Just ran into the problem with a 13 node topology:
11:15:35 INFO : Using SCS at http://geni-scs.net.internet2.edu:8081/geni/xmlrpc 11:15:35 INFO : Calling SCS... ERROR <ProtocolError for geni-scs.net.internet2.edu:8081/geni/xmlrpc: -1 > 11:15:38 ERROR : Exception from slice computation service: <ProtocolError for geni-scs.net.internet2.edu:8081/geni/xmlrpc: -1 > SCS gave error: <ProtocolError for geni-scs.net.internet2.edu:8081/geni/xmlrpc: -1 >
According to Chad, a segfault took place. Excerpt from chat:
11:17 Dec 11 16:15:34 The segfault 11:17 Dec 11 16:15:35 geni-scs.net.internet2.edu kernel: mxtce[19870]: segfault at 13 ip 000000000048d8a9 sp 00007f0ecfffdc10 error 4 in mxtce[400000+118000] 11:17 Dec 11 16:15:38 geni-scs.net.internet2.edu abrt[19871]: Saved core dump of pid 17552 (/usr/local/geni-scs-r2.5/src/main/mxtce) to /var/spool/abrt/ccpp-2014-12-11-16:15:35-17552 (399491072 bytes) 11:17 Dec 11 16:15:38 geni-scs.net.internet2.edu abrtd: Directory 'ccpp-2014-12-11-16:15:35-17552' creation detected 11:17 Dec 11 16:15:38 geni-scs.net.internet2.edu abrtd: Executable '/usr/local/geni-scs-r2.5/src/main/mxtce' doesn't belong to any package and ProcessUnpackaged is set to 'no' 11:17 Dec 11 16:15:38 geni-scs.net.internet2.edu abrtd: 'post-create' on '/var/spool/abrt/ccpp-2014-12-11-16:15:35-17552' exited with 1 11:17 Dec 11 16:15:38 geni-scs.net.internet2.edu abrtd: Deleting problem directory '/var/spool/abrt/ccpp-2014-12-11-16:15:35-17552' 11:17 but ive got Xi's script to start it up again (runs every minute via cron). if the process has died it gets started up again 11:17 not ideal, but it works
comment:3 follow-up: 4 Changed 8 years ago by
Status: | reopened → accepted |
---|
Does this happen to nutshell or oingo server ?

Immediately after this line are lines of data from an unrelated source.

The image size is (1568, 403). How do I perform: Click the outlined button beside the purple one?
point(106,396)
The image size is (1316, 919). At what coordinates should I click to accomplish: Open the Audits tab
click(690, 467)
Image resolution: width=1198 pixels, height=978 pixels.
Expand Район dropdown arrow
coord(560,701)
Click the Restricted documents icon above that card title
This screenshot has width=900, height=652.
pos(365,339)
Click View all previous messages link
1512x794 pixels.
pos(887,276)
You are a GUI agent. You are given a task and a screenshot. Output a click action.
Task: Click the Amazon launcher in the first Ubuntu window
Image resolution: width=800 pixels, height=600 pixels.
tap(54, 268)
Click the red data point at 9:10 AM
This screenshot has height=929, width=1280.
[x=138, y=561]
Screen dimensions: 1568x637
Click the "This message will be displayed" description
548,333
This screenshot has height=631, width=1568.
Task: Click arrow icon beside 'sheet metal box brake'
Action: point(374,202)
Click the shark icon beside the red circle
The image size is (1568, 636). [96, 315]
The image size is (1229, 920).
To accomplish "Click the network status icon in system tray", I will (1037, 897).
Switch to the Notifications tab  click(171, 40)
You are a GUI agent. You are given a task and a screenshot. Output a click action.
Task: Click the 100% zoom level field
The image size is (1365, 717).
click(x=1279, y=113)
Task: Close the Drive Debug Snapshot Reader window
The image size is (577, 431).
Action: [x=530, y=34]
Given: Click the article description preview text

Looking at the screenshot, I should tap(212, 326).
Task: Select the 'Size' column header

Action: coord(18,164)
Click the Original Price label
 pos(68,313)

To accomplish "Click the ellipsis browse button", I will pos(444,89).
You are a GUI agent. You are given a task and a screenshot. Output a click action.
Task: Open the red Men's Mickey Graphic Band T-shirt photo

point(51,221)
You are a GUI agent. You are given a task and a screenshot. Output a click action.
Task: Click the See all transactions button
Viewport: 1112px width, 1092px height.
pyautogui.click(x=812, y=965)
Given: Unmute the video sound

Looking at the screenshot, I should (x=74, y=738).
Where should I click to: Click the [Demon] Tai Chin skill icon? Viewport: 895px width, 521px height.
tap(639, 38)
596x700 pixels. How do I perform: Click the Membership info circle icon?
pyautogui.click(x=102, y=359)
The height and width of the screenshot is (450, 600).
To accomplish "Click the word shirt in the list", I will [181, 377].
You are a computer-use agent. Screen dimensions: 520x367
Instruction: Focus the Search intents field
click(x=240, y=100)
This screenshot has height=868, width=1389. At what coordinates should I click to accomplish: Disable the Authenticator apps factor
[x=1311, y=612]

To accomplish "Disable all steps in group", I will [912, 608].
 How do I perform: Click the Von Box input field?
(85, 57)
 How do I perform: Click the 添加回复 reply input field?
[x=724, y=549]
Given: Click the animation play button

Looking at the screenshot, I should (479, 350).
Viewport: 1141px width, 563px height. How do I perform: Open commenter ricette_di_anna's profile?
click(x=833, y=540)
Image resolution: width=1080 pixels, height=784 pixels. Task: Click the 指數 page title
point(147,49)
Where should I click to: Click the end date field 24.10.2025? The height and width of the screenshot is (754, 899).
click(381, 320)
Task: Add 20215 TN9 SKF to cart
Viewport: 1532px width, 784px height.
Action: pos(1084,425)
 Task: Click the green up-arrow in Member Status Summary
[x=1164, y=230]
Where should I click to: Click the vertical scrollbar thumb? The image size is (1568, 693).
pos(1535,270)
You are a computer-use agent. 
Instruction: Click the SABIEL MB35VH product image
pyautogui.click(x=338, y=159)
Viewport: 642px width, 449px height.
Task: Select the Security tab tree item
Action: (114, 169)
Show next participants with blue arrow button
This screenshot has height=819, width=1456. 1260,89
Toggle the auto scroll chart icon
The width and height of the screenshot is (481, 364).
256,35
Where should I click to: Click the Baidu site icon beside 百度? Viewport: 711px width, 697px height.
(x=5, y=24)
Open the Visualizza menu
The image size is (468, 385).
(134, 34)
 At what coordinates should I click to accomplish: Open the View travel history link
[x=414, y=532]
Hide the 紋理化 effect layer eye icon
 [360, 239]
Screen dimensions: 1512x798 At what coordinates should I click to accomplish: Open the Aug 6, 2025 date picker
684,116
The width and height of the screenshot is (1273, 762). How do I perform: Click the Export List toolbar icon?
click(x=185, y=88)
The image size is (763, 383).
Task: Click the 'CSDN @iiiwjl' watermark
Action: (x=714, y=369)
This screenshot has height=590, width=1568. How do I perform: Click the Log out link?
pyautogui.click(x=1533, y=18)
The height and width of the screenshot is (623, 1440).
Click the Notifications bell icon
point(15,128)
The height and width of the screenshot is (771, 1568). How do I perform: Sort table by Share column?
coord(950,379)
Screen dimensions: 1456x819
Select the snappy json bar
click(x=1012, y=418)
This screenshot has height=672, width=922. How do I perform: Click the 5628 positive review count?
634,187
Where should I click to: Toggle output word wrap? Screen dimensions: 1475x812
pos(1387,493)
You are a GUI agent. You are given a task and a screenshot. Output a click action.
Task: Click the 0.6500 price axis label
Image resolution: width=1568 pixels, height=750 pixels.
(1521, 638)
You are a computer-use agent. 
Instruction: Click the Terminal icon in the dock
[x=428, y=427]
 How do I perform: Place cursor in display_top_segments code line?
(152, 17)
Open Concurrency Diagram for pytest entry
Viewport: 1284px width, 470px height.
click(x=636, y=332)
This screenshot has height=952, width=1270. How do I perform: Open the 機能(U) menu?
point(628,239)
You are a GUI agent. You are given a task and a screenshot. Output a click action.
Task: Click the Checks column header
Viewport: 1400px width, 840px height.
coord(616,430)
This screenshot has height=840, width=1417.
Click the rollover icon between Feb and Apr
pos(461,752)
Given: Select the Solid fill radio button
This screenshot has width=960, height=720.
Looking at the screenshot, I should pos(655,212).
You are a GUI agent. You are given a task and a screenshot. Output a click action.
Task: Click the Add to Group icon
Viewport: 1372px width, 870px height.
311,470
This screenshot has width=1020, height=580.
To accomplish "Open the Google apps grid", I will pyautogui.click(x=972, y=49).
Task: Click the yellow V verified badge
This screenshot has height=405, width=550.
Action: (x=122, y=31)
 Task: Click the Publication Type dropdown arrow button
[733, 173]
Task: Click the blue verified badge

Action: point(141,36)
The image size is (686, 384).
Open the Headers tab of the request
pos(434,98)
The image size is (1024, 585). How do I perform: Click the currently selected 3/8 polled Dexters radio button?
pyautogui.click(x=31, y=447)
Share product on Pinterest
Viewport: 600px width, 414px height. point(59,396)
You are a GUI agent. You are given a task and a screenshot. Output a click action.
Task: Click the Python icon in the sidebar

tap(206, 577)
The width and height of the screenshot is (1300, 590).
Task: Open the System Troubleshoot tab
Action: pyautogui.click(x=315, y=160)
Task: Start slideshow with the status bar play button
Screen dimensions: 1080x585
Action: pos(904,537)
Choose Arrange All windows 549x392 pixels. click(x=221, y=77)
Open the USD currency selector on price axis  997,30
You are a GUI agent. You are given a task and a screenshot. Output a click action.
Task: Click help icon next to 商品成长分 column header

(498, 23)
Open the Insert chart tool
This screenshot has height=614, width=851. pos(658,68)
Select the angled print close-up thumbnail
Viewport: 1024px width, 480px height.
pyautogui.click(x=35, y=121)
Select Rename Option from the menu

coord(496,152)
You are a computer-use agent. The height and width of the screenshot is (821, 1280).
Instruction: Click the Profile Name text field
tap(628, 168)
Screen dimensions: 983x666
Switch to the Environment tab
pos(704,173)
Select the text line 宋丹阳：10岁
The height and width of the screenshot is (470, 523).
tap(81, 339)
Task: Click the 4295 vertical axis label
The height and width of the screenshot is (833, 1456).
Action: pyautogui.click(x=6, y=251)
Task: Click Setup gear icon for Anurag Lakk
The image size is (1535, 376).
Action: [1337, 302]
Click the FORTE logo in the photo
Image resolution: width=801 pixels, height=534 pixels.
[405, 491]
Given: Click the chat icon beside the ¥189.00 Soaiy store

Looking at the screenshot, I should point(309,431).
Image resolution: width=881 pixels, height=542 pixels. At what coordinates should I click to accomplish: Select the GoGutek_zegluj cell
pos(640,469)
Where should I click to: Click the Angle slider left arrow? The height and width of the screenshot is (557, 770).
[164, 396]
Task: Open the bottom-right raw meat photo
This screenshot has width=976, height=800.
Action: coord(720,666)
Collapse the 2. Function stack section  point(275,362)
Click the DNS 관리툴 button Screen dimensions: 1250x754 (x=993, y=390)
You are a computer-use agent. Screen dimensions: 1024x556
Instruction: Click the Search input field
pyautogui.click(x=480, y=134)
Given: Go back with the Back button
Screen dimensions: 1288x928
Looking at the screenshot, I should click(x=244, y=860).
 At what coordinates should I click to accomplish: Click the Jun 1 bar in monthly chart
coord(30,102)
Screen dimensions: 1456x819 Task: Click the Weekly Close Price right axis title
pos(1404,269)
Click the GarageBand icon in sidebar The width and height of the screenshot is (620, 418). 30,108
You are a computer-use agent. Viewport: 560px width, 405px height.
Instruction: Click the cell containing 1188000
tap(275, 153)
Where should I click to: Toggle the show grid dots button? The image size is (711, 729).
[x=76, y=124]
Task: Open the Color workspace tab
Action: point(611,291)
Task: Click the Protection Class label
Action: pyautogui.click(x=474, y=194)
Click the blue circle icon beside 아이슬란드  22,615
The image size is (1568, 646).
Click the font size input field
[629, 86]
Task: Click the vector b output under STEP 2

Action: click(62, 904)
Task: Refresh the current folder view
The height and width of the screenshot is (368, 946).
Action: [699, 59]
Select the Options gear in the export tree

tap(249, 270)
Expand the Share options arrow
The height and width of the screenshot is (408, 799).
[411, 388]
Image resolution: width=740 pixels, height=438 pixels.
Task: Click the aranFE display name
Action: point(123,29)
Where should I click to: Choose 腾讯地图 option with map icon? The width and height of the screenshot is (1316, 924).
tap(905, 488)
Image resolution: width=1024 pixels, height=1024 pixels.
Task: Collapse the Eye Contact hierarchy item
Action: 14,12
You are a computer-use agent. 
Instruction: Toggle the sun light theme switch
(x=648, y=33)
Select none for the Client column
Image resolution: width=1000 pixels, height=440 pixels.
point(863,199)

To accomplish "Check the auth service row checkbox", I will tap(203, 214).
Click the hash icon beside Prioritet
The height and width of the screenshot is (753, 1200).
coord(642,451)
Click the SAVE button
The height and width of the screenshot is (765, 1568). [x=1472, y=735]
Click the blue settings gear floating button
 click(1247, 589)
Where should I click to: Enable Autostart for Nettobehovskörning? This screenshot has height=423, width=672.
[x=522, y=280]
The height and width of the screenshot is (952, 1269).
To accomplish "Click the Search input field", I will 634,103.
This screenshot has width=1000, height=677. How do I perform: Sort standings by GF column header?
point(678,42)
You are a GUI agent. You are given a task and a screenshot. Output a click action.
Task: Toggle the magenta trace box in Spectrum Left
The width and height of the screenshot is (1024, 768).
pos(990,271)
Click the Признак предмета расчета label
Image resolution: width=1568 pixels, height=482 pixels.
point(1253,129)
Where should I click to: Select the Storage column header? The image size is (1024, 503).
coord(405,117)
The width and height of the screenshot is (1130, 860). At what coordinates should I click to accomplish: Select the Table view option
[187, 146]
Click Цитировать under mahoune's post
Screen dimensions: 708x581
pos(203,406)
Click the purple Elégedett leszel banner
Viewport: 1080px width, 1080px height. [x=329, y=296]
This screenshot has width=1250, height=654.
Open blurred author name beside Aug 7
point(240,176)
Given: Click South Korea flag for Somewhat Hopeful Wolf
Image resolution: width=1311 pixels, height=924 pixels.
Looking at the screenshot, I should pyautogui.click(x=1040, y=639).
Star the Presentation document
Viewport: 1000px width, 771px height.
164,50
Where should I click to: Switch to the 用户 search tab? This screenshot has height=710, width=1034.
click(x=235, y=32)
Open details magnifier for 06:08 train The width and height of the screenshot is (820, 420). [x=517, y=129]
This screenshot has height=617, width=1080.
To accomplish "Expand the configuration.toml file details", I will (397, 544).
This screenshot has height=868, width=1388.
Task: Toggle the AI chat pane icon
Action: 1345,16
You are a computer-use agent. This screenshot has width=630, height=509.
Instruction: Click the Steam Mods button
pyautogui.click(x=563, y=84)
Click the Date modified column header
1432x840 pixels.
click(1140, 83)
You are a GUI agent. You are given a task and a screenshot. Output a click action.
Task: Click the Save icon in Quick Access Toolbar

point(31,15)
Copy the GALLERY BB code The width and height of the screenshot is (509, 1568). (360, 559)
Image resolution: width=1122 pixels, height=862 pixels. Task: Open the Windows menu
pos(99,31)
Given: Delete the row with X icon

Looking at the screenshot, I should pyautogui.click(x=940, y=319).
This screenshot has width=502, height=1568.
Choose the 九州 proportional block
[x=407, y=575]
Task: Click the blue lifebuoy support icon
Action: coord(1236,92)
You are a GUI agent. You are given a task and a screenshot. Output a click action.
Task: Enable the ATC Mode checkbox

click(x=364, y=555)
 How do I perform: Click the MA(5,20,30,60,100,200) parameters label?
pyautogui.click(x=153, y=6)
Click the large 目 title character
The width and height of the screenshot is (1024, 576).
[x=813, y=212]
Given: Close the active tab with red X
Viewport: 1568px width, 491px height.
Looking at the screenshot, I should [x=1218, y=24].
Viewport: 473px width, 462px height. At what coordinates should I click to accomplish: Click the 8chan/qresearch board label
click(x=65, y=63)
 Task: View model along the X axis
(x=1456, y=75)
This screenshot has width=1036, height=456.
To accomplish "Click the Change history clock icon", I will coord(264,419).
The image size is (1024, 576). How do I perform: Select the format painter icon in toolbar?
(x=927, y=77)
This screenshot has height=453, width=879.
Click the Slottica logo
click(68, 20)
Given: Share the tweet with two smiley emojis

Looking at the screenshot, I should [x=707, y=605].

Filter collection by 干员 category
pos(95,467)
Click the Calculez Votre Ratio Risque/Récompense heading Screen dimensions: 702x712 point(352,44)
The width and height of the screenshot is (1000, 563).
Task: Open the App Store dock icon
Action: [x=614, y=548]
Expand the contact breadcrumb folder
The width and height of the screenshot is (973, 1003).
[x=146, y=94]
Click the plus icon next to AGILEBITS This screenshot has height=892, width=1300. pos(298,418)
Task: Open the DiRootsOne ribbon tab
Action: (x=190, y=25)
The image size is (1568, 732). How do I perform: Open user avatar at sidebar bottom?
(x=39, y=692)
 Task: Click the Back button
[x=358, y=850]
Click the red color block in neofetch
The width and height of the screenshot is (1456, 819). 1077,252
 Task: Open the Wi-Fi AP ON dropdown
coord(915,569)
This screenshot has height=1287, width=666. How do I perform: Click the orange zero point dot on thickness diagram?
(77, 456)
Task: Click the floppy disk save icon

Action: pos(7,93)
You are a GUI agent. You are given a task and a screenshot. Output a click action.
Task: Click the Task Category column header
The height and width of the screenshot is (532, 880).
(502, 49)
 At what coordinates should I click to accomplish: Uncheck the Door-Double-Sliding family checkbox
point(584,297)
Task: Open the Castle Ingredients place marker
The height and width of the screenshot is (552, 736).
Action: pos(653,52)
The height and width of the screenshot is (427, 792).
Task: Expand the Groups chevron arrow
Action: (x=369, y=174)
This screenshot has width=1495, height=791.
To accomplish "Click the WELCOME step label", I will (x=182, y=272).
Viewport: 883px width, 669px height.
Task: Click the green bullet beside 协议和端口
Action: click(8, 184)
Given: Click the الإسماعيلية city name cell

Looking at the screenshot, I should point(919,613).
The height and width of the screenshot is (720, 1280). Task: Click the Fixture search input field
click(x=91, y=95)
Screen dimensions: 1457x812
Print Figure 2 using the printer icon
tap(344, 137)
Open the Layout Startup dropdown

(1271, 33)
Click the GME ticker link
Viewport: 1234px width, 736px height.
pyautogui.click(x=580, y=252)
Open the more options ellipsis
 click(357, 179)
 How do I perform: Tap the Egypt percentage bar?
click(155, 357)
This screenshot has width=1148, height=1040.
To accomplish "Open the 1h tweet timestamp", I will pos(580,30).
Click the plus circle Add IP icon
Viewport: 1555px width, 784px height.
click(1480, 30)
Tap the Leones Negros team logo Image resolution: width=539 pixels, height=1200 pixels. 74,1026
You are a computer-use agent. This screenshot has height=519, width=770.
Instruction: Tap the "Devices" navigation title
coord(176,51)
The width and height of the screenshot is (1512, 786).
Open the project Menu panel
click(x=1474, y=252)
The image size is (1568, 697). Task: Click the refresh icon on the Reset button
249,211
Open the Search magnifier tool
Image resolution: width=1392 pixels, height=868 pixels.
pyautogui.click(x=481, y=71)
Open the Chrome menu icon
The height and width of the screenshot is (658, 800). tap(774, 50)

cc Chad: Run the following and then restart SCS. See if that helps. ulimit -s 65536
comment:4 Changed 8 years ago by
Replying to xyang@…:
Does this happen to nutshell or oingo server ?
cc Chad: Run the following and then restart SCS. See if that helps. ulimit -s 65536
This is a result of the Internet2 SCS. Sorry I did not say it explicitly, but it was int he command output.
I am also seeing crashes when running simpler 3-nodes linear scenarios. Here is a sequence:
- 1st request at 11:36:03 -ok
- 2nd at 11:38:21 - failed
- 3rd at 11:41:40 - failed
- 4th request at 11:44:17 - ok
Note: Only one request made at the time of the attempts above, no other test activity.
Also, failed =
<ProtocolError for geni-scs.net.internet2.edu:8081/geni/xmlrpc: -1 >
comment:5 Changed 8 years ago by
After the SCS was restarted tried to duplicate the problem unsuccessfully. Re-ran all tests and also significantly increased the load of requests, but could not reproduce.
Will try to reproduce again after the SCS service has been up for a while.
Fixed in trunk code. Will be passed into branch r2.5 that NOC will be using.